Można powiedzieć, że ta doba duchowa zaczęła się przebudzeniem o północy, a w śnie uczestniczyłem w jakimś zamieszaniu...
W drodze na Mszę św. poranną podjechałem do bankomatu, aby sprawdzić stan konta, bo ostatnio zabrakło papieru, a ja jestem nieufny. Po wydruku byłem pewny swego...ktoś dokonał oszustwa!
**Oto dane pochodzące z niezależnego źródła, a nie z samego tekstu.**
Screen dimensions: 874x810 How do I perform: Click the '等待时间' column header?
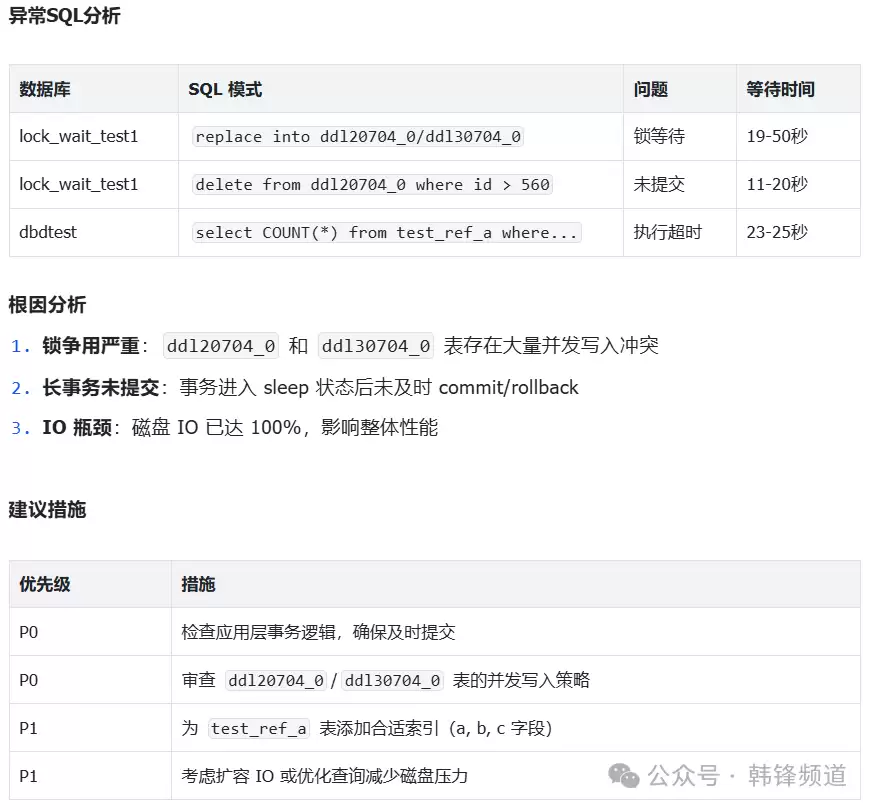coord(780,89)
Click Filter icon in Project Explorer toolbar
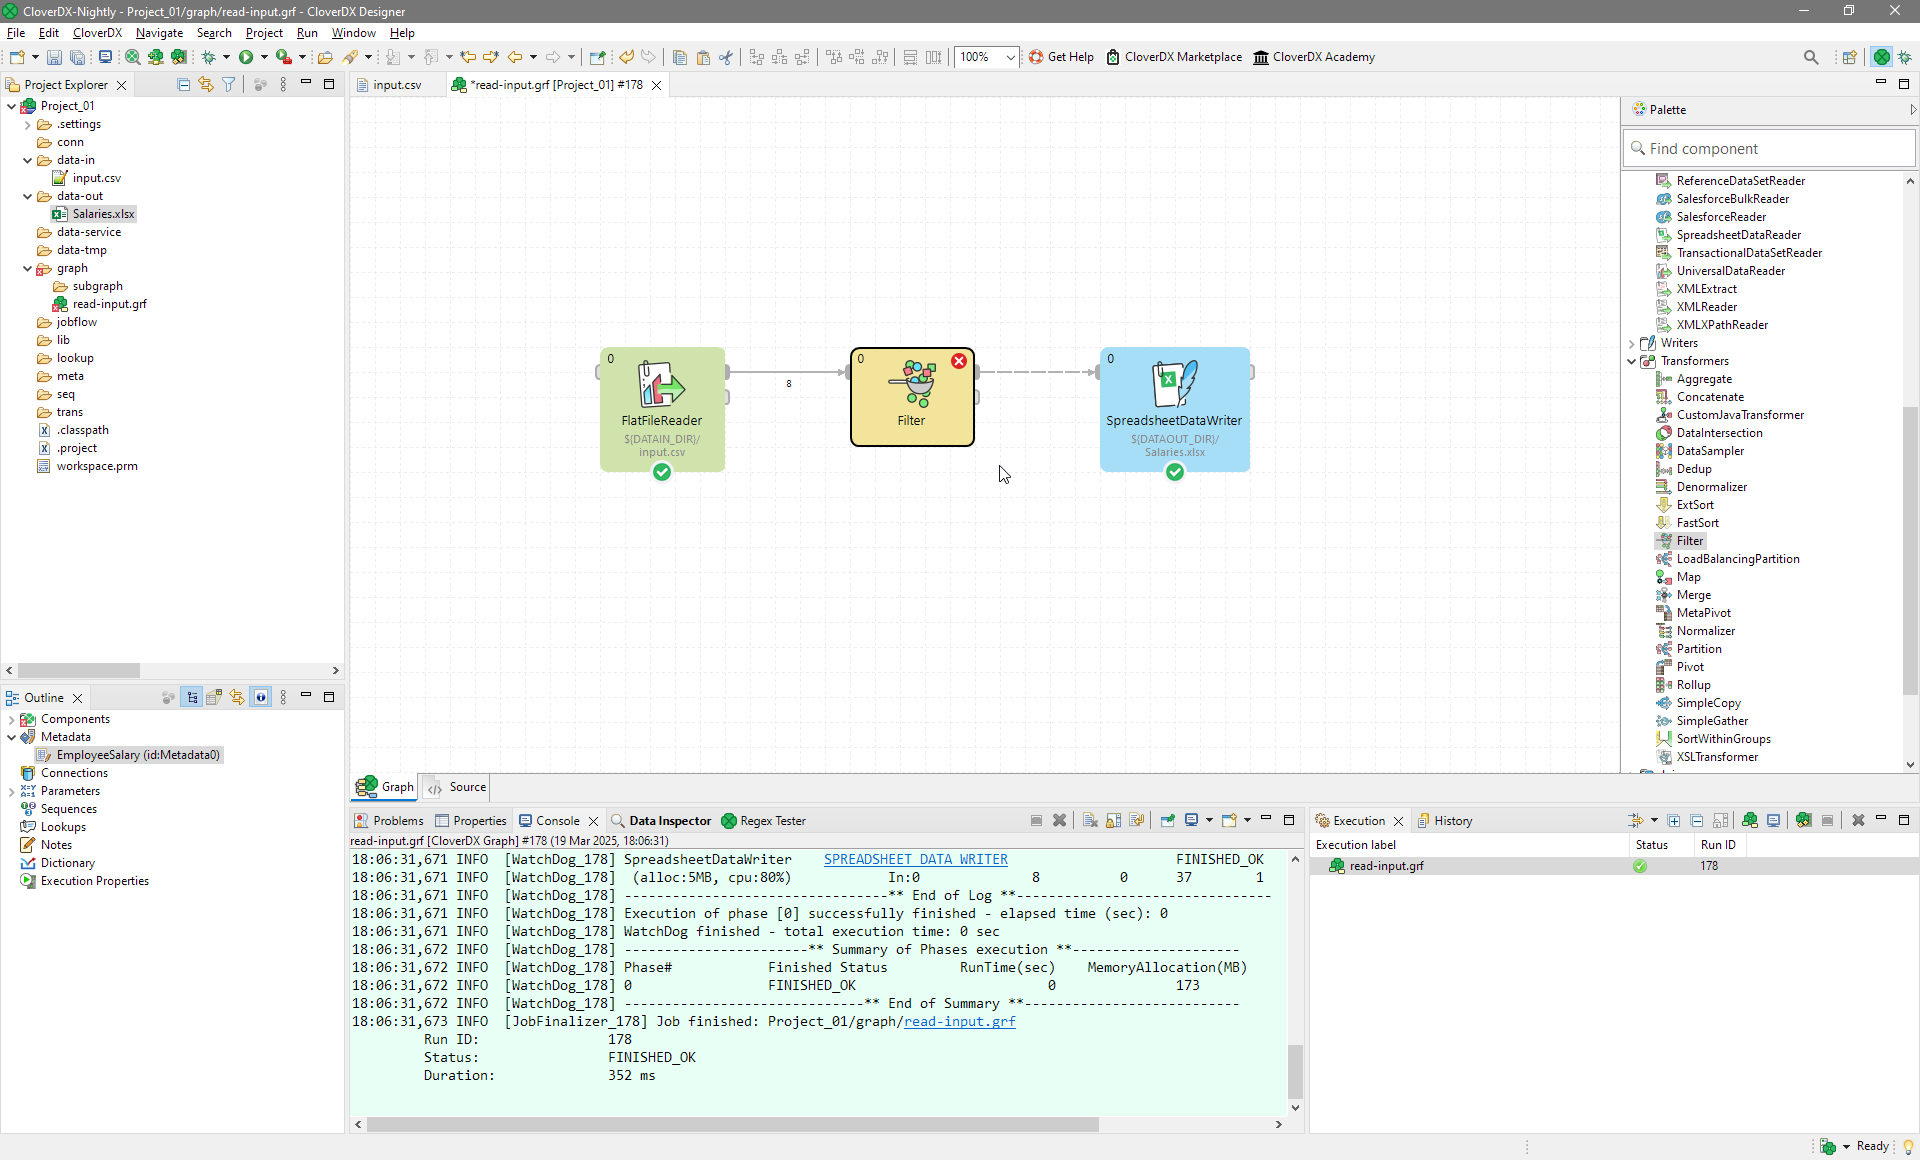 (x=229, y=85)
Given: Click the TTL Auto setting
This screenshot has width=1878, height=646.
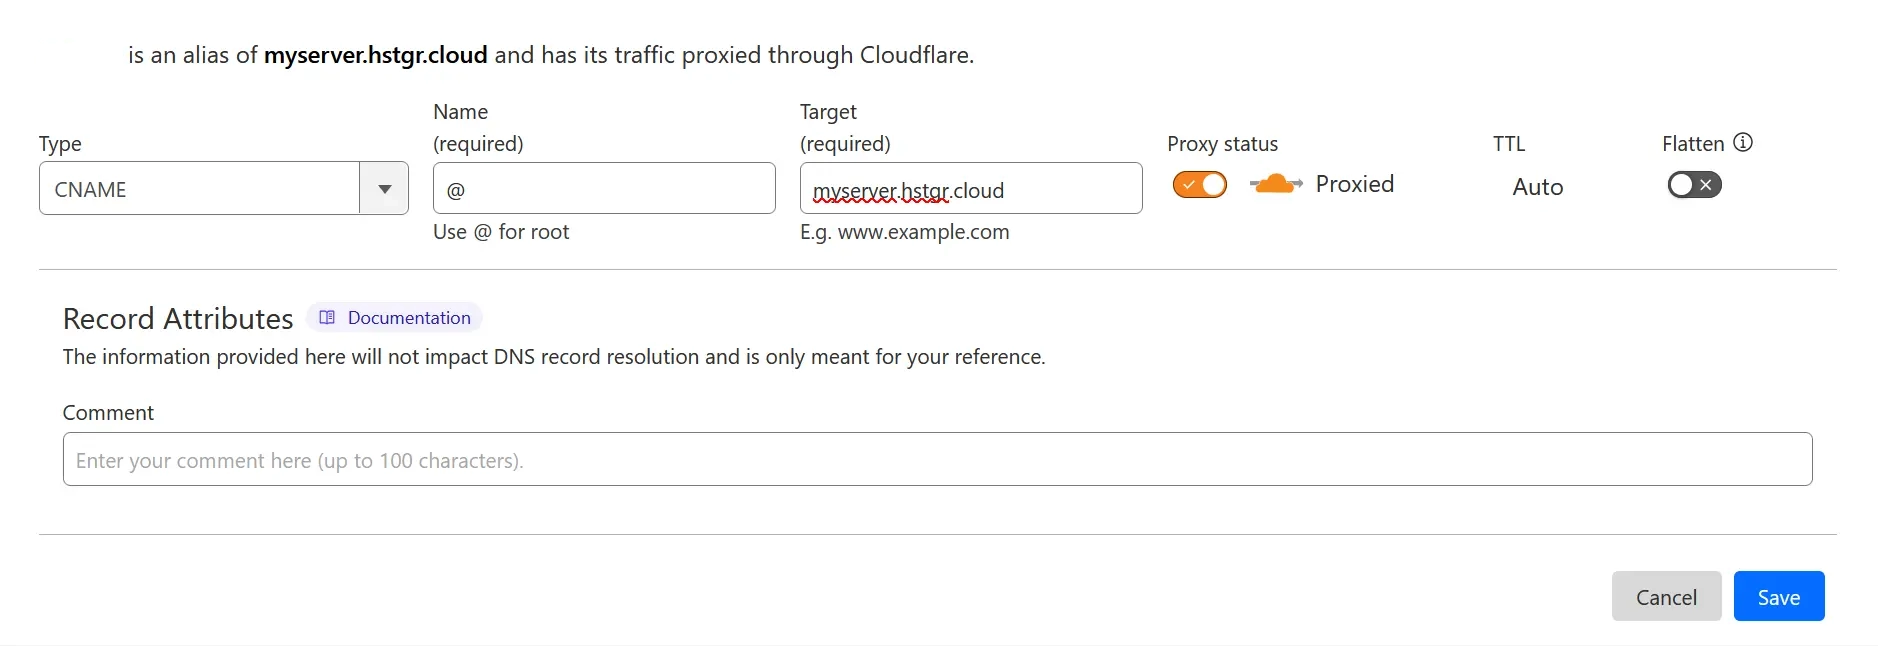Looking at the screenshot, I should (x=1537, y=186).
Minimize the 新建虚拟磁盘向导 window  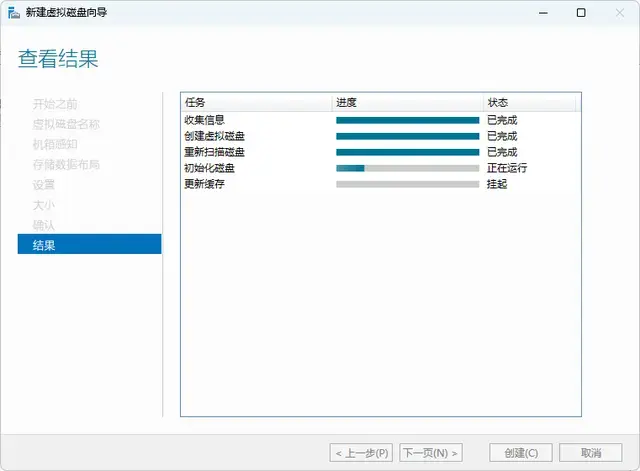point(543,13)
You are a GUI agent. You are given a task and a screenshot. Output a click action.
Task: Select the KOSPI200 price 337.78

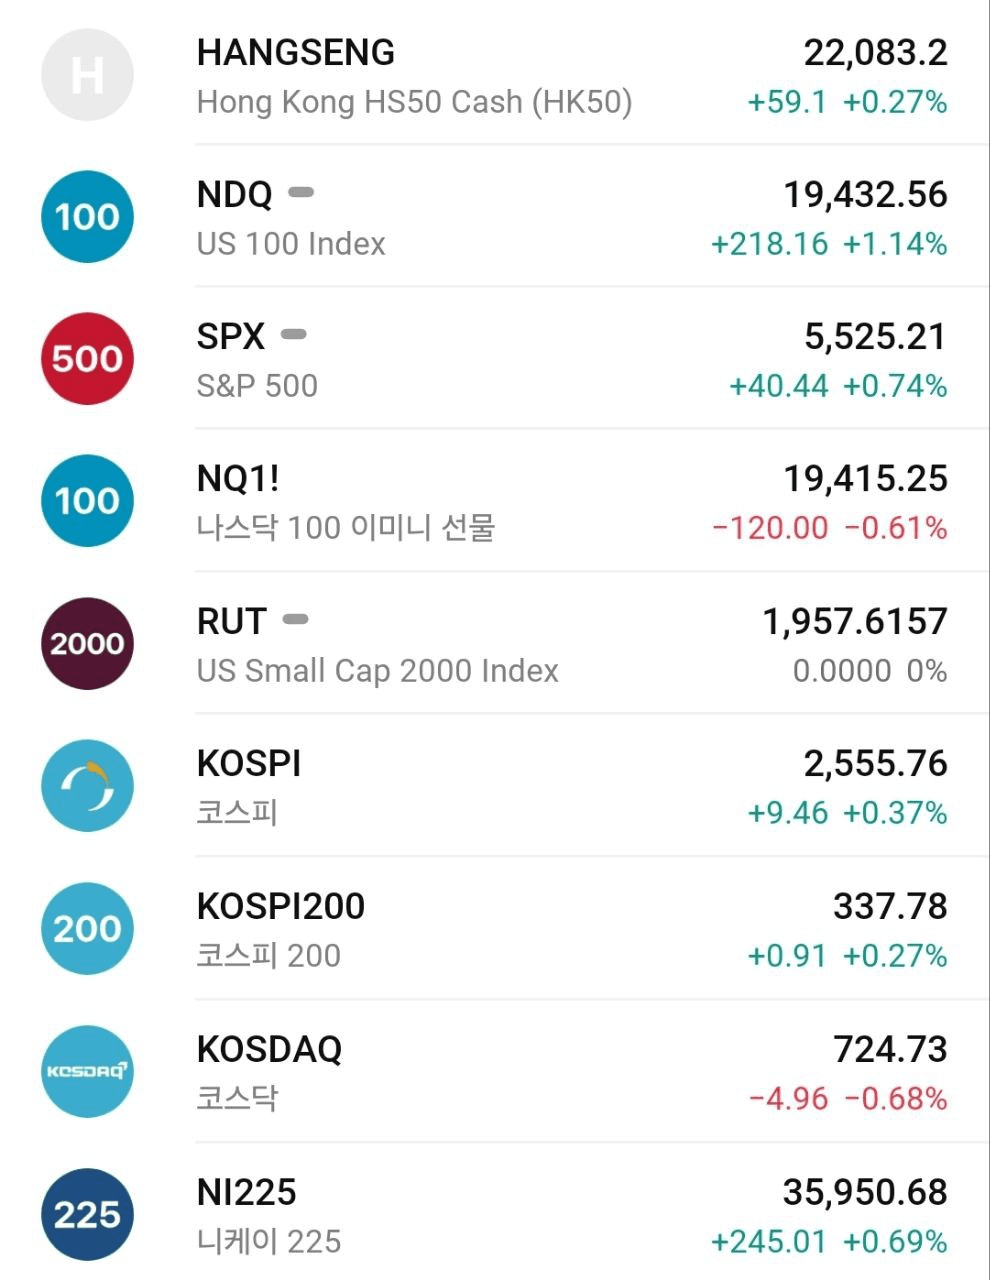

Zostałem rozproszony i przekazałem sprawę wychodzącej z kościoła żonie, a „głowienie się” zakłóciło spotkanie z Panem Jezusem.
Okazał się, że "Warta" nie przedłużyła żonie umowy, bo za długo żyje!. Nie wiedziałem, że żona musiała skasować u nich swoje konto i dokonała przelewu na moje. Wszystko odmieniła Eucharystia, bo wówczas nie jest już ważna krzywda ani nienależna „nagroda” (konto było wyższe, a ja je źle odczytałem).
Ten dzień mojego życia oraz modlitwy jest w intencji wszystkich, którzy maja różne perturbacje finansowe, które wynikają z oszustw, pułapek zadłużeniowych...tutaj są frankowicze, a także ofiary wyczyszczonych kont, upadłych banków, budujących autostrady za które nie otrzymali zapłaty.
Każdy wie o co chodzi, a ja nie mogę zrozumieć dlaczego ktoś bierze pożyczkę na budowę domu...bez wcześniejszego wołania do Boga i zamówienia w tak ważnej sprawie Mszy św.!
W wielkim bólu odmówiłem w tej intencji moją modlitwę...także za dusze tych ofiar, bo wielu skrzywdzonych popełnia samobójstwa i to nikogo nie obchodzi!